# Freddy Krueger vs. The Slender Man



## RandomLurker (Sep 20, 2011)

Horror monstrosities duke it out


----------



## sonic546 (Sep 20, 2011)

Awful lot of Slender Man threads lately...


----------



## Orochibuto (Sep 20, 2011)

Is this composite Slenderman? If so I dont see how he can lose, unless Freddy can attack abstract thoughts and concepts.


----------



## The Bite of the She-Wolf (Sep 20, 2011)

Freddy's a reality warper. Can he resist that?


----------



## Ulti (Sep 20, 2011)

Slender Man is ALWAYS composite Slender Man.

Slender Man can distort time and space just by appearing, he's nigh omnipresent and he's powered by beliefs.


----------



## The Bite of the She-Wolf (Sep 20, 2011)

Ultimecia said:


> Slender Man can distort time and space just by appearing,



Freddy could too.



> he's nigh omnipresent and he's powered by beliefs.



Doesn't tell me much.


----------



## Ulti (Sep 20, 2011)

Not saying he wins because I haven't watched many NOES films (hell I've only watched one) just listing some featz for Slendy.


----------



## The Bite of the She-Wolf (Sep 20, 2011)

Isn't Slender Man an urban legend type character? Vagueness sounds up his alley.


----------



## 8-Peacock-8 (Sep 20, 2011)

EDIT: Blind ABC logic removed.

The omnipresence is going to make it even harder for Fred


----------



## Ulti (Sep 20, 2011)

Charcan said:


> Isn't Slender Man an urban legend type character?

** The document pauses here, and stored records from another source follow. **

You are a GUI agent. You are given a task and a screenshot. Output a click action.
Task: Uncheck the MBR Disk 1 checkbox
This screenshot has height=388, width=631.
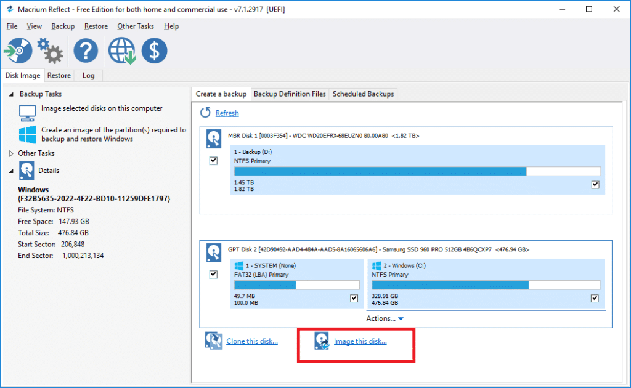(x=213, y=160)
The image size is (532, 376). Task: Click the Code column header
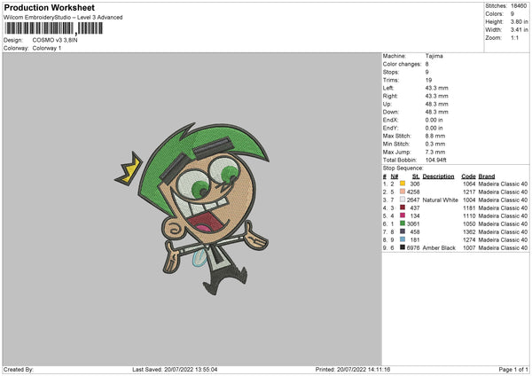tap(468, 176)
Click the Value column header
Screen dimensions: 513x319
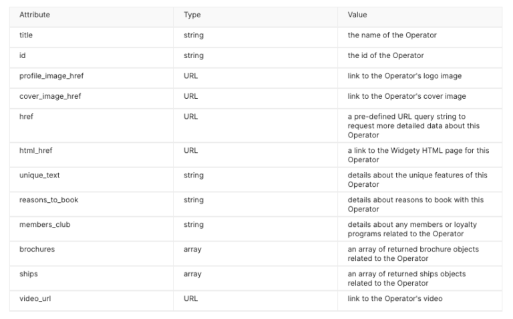(357, 15)
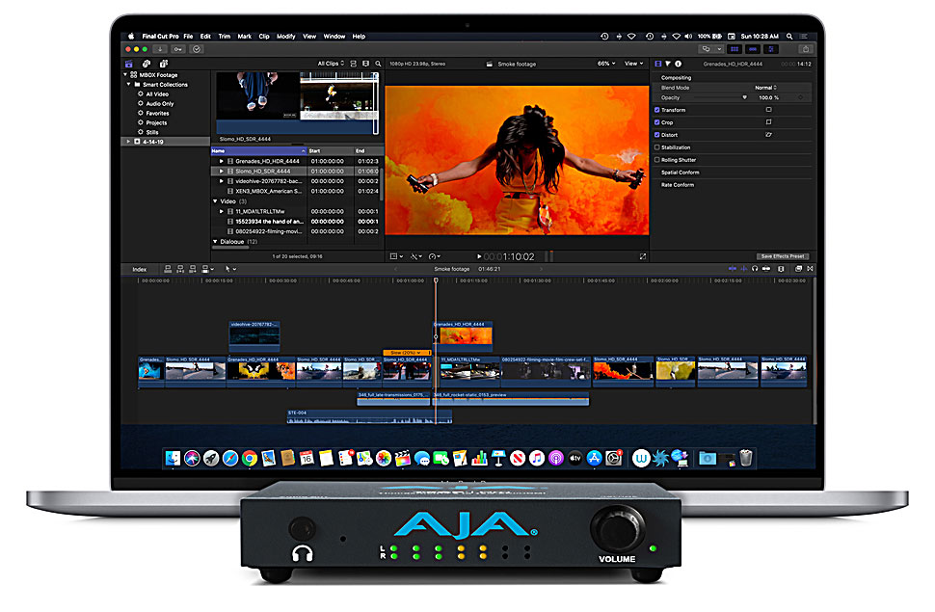Click the background tasks checkmark icon

click(198, 49)
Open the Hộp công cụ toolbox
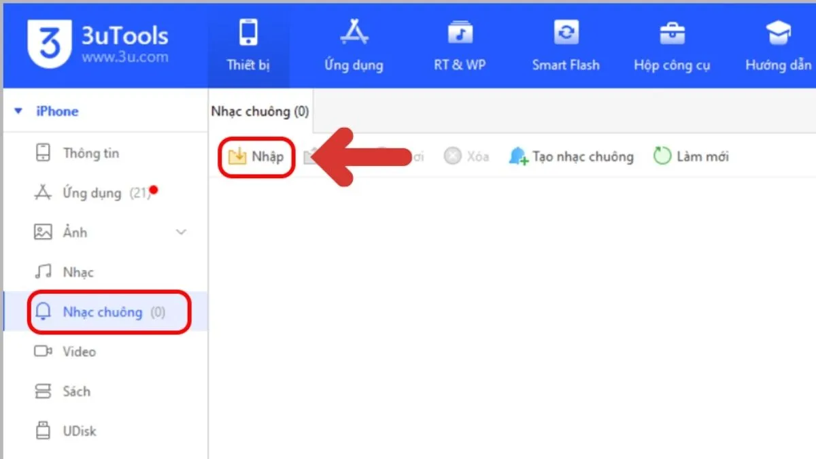The image size is (816, 459). (672, 44)
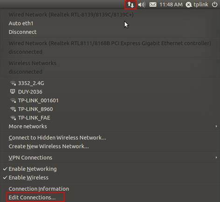This screenshot has width=220, height=202.
Task: Click the power session icon
Action: pos(215,5)
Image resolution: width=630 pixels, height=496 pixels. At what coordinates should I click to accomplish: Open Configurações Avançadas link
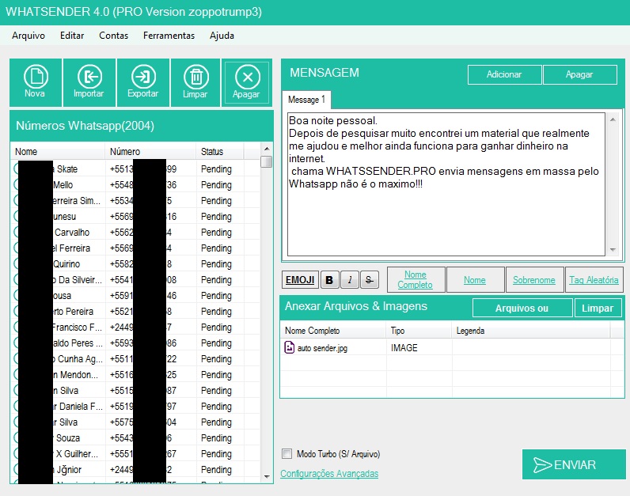329,474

Vagueness sounds up his alley.



Pretty much.

He's a Tulpa, gains more power the more people that believe in him.


----------



## Ulti (Sep 20, 2011)

ShikiYakumo said:


> Slender Man defeated Pinhead in the thread I used to bring him here.
> 
> I'm going to go out on a limb and say he will win but not easily. (same out come as his fight either the Lead Cenobite.)
> 
> Also the omnipresence is going to make it even harder for Fred



I wouldn't use ABC logic if I were you.


----------



## Raidou Kuzunoha (Sep 20, 2011)

I imagine this resulting in a stalemate.

On one end, we have Freddy who is strong as shit. Even if Slender Man manages to drag him to some dimension, IIRC Freddy can cross dimensions himself and merely come back and be impossible to BFR him.

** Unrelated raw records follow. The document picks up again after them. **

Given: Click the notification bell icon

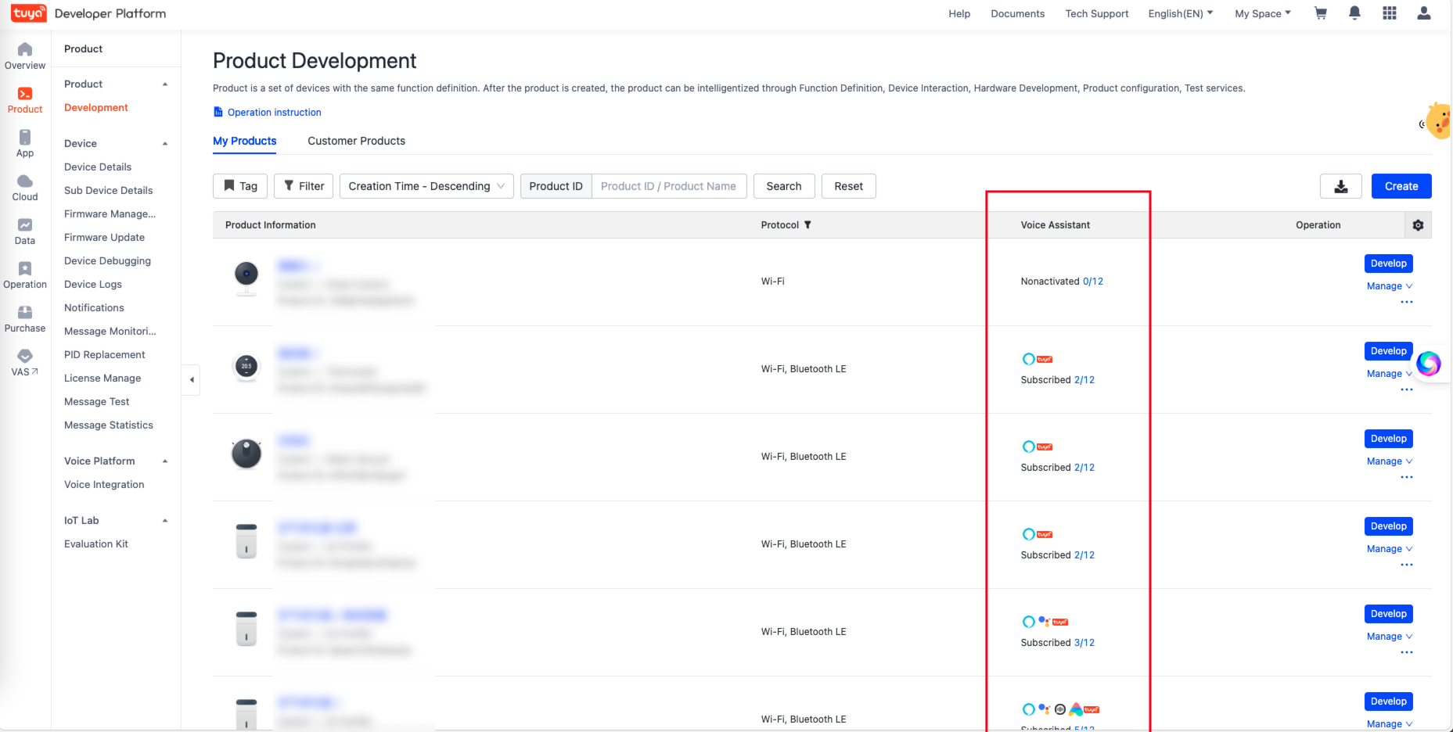Looking at the screenshot, I should [x=1354, y=13].
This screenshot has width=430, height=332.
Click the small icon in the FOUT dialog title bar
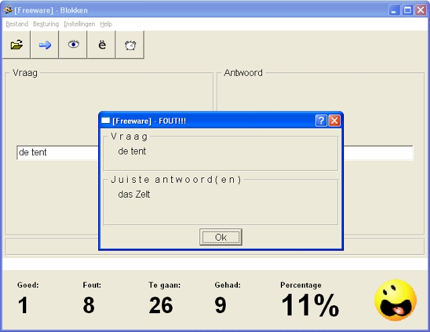[105, 120]
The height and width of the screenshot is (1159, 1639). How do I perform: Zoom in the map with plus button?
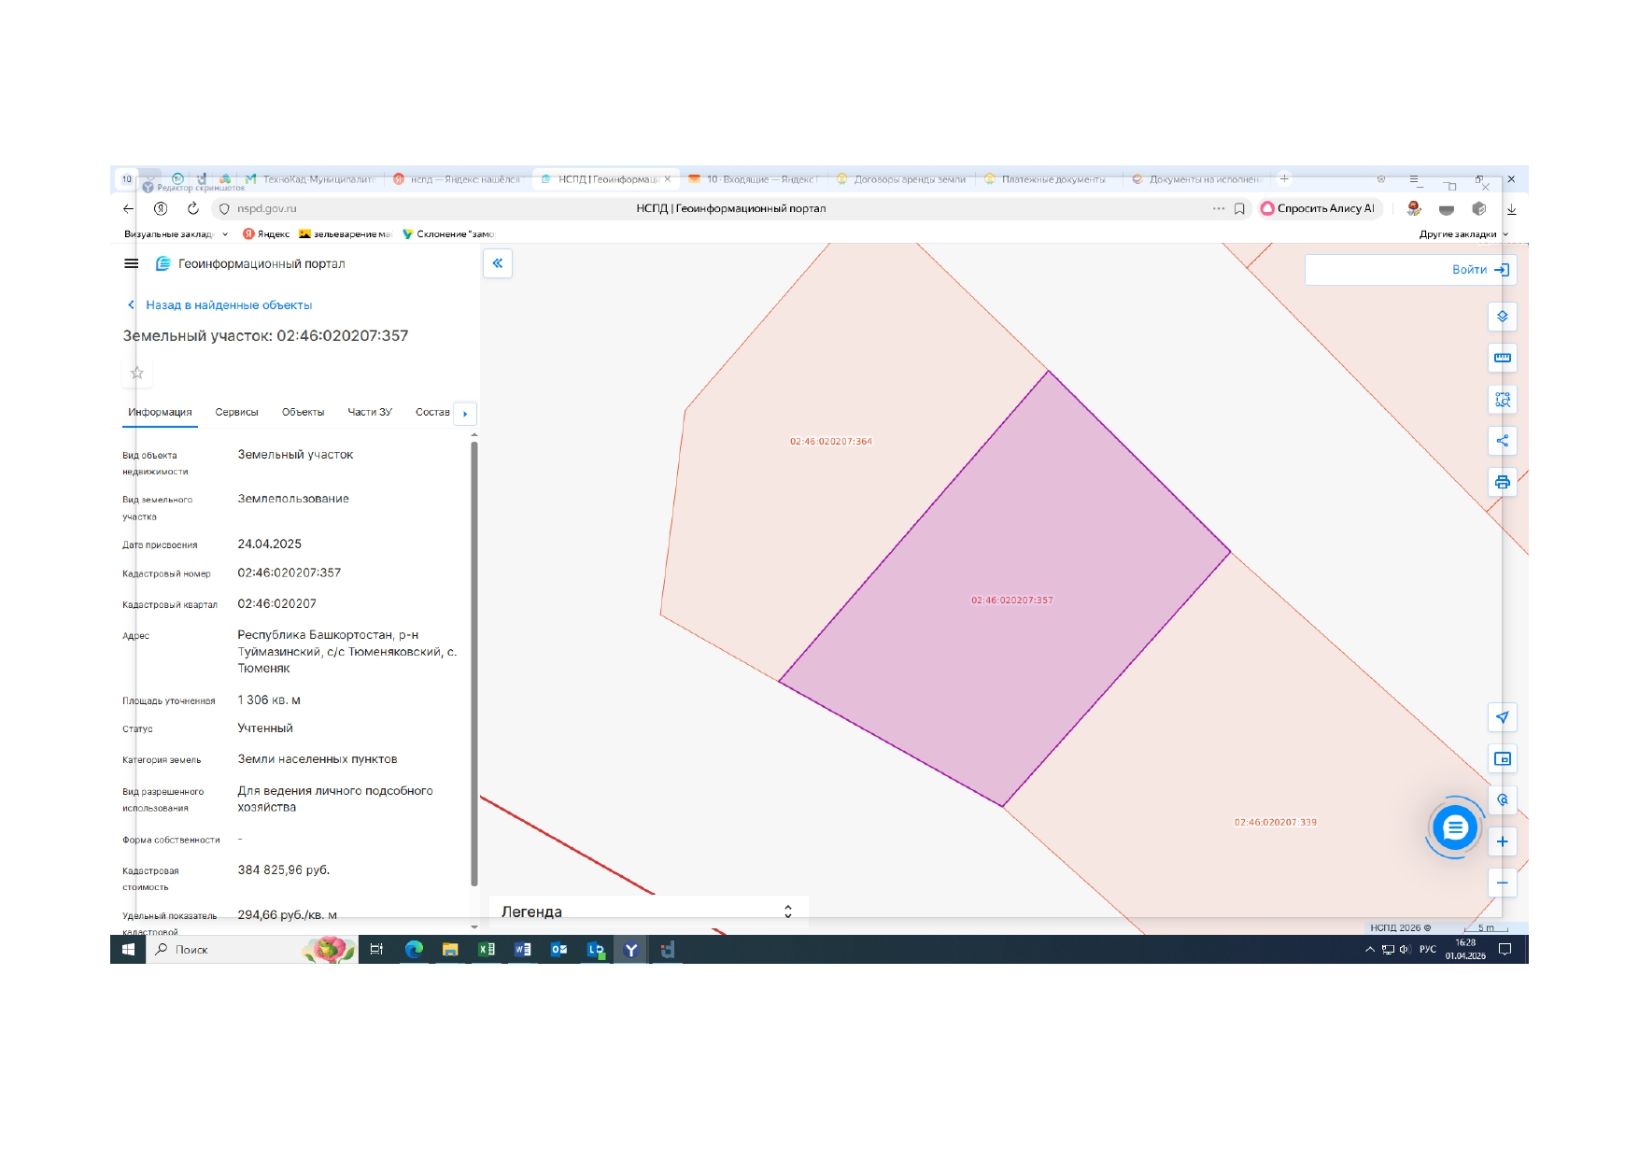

On the other end, it's nigh impossible for Freddy to put Slender Man down for good since the mere act of thinking of him, he would always come back. Hence why the act of merely researching him is a _bad_ thing. And Slender Man is not strong enough to kill Freddy, his best feat was taking out a group of Marines in one story.


----------



## The Immortal WatchDog (Sep 20, 2011)

who the hell is Slenderman?

you guys aren't talking about the creepy undertaker guy from those eighties movies with the weird ass metal balls or something?


----------



## 8-Peacock-8 (Sep 20, 2011)

This guy watch dog


----------



## Ulti (Sep 20, 2011)

Nah, he's an urban legend doggy.

Slender man focuses more on brokeness and shit rather than destruction.


----------



## Raidou Kuzunoha (Sep 20, 2011)

Ultimecia said:


> Nah, he's an urban legend doggy.
> 
> Slender man focuses more on brokeness and shit rather than destruction.



The relentless act of stalking someone to insanity. 

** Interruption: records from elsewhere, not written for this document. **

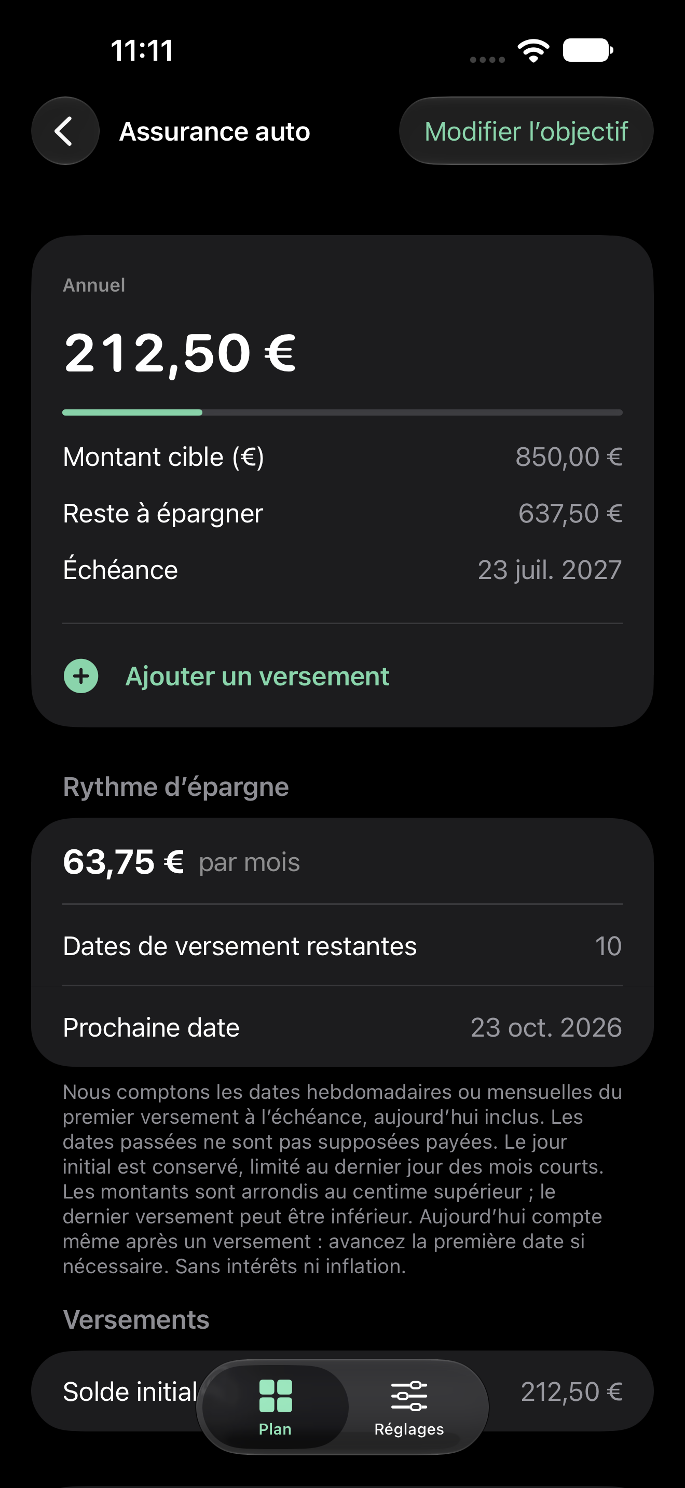Open Dates de versement restantes row
The width and height of the screenshot is (685, 1488).
click(x=343, y=946)
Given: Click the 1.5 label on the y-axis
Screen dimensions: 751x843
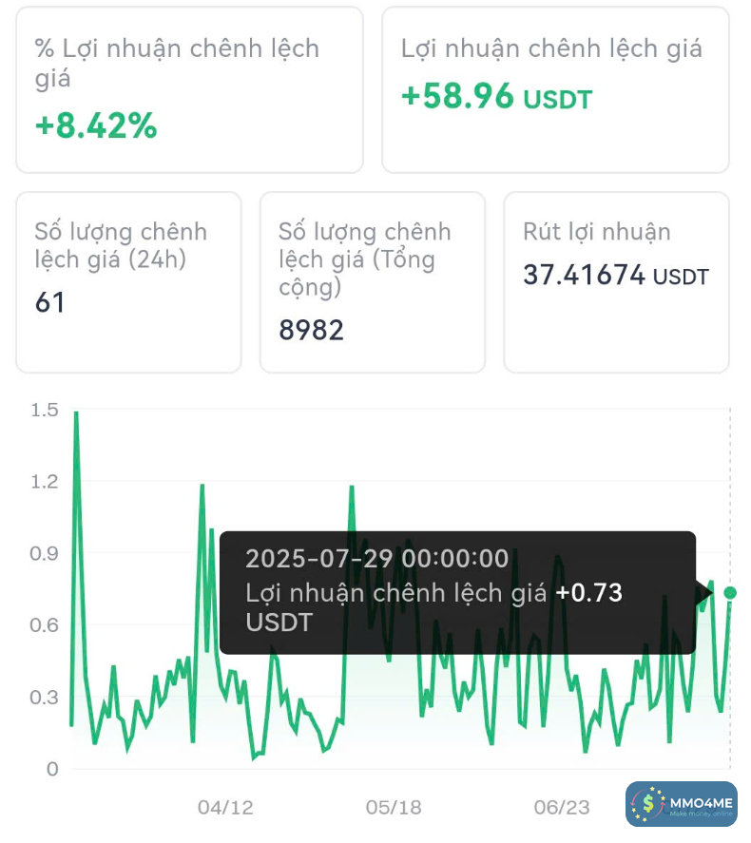Looking at the screenshot, I should [45, 411].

In short, the internet's take on an urban legend born creature which with various stories adding on making him some sort of small scale Lovecraftian-esque being.


----------



## The Immortal WatchDog (Sep 20, 2011)

ShikiYakumo said:


> This guy watch dog



creepiest fucking muppet looking thing I ever saw



Ultimecia said:


> Nah, he's an urban legend doggy.
> 
> Slender man focuses more on brokeness and shit rather than destruction.



he seems really fucking weird...so essentially he's possibly more powerful then a dream demon empowered p*d*p****?

edit seems like he was partially influenced by


----------



## Ulti (Sep 20, 2011)

Possibly.

There are images of him everywhere. When you seem, you will shit bricks.


----------



## The Bite of the She-Wolf (Sep 20, 2011)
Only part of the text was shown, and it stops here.